Following graduation from Harvard in 1924, Piston traveled to Paris for studies with Nadia Boulanger and Paul Dukas. There he became enamored of French neo-classicism and the later works of Faure and Roussel. A musical climate celebrating a revival of Bach and the discovery of jazz infiltrated his work. Returning to the United States, Piston developed a sophisticated and witty compositional style, capturing with precise accuracy the many cultural and philosophic trappings of his native New England. His Symphonies Nos. 3 and 7 earned him Pulitzers and works like the ballet suite The Incredible Flutist and Three New England Sketches brought popular success and renown for a musical style that struck a perfect balance between form and expression.
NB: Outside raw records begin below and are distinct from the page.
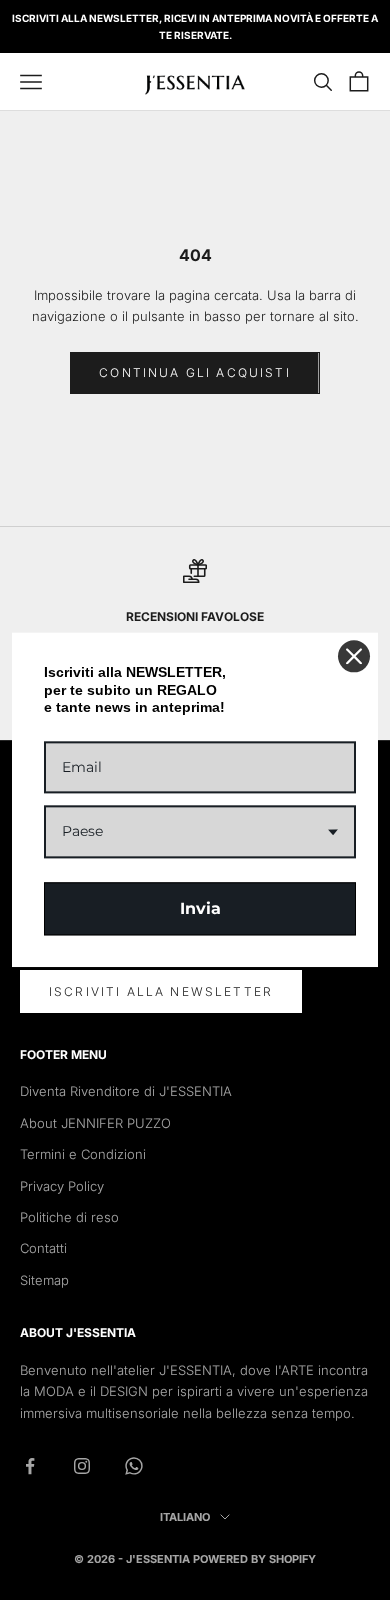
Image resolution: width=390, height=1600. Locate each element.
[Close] (354, 656)
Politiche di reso (69, 1217)
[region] (195, 614)
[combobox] (200, 832)
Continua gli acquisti (194, 372)
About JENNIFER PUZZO (95, 1123)
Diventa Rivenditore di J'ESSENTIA (126, 1091)
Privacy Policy (62, 1186)
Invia (200, 908)
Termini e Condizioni (83, 1154)
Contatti (43, 1248)
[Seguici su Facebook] (30, 1466)
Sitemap (44, 1280)
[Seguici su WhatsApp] (134, 1466)
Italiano (185, 1517)
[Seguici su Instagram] (82, 1466)
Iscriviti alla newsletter (161, 991)
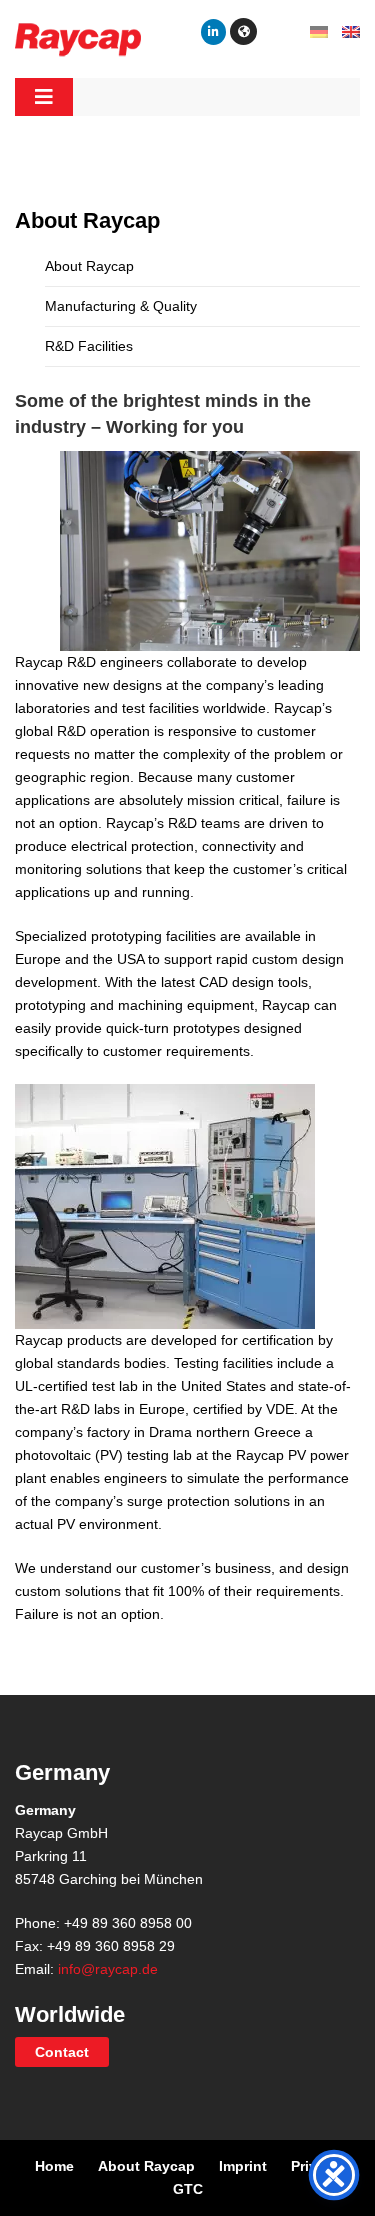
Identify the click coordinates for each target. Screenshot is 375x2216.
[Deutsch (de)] (319, 31)
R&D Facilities (89, 346)
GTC (188, 2189)
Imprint (243, 2166)
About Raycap (89, 266)
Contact (62, 2052)
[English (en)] (351, 31)
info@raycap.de (108, 1969)
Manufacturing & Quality (121, 306)
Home (54, 2166)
Piston enjoyed a close working relationship with Serge Koussevitzky and the Boston Symphony Orchestra which commissioned several works from the composer.

Among Piston's many awards and honors were three New York Music Critic's Circle Awards for his Symphony No. 2, Viola Concerto, and String Quartet No. 5, two Pulitzers, and eight honorary doctorates. He was elected to the American Institute and Academy of Arts and Letters and the American Academy of Arts and Sciences. A recent series of recordings has precipitated a revival of interest in Piston's work.

SAMUEL WARD

arr. by Carmen Dragon

Samuel Ward was an American organist and composer.

Ward studied music in New York and became an organist at Grace Episcopal Church in Newark in 1880. He is remembered for his hymn Materna (1882), which was used for the anthem America the Beautiful, with words by Katharine Lee Bates. However, Ward never met Bates. He died in 1903 in Newark and was buried in Mount Plea­sant Cem­e­te­ry. Ward was inducted into the Songwriters Hall of Fame in 1970.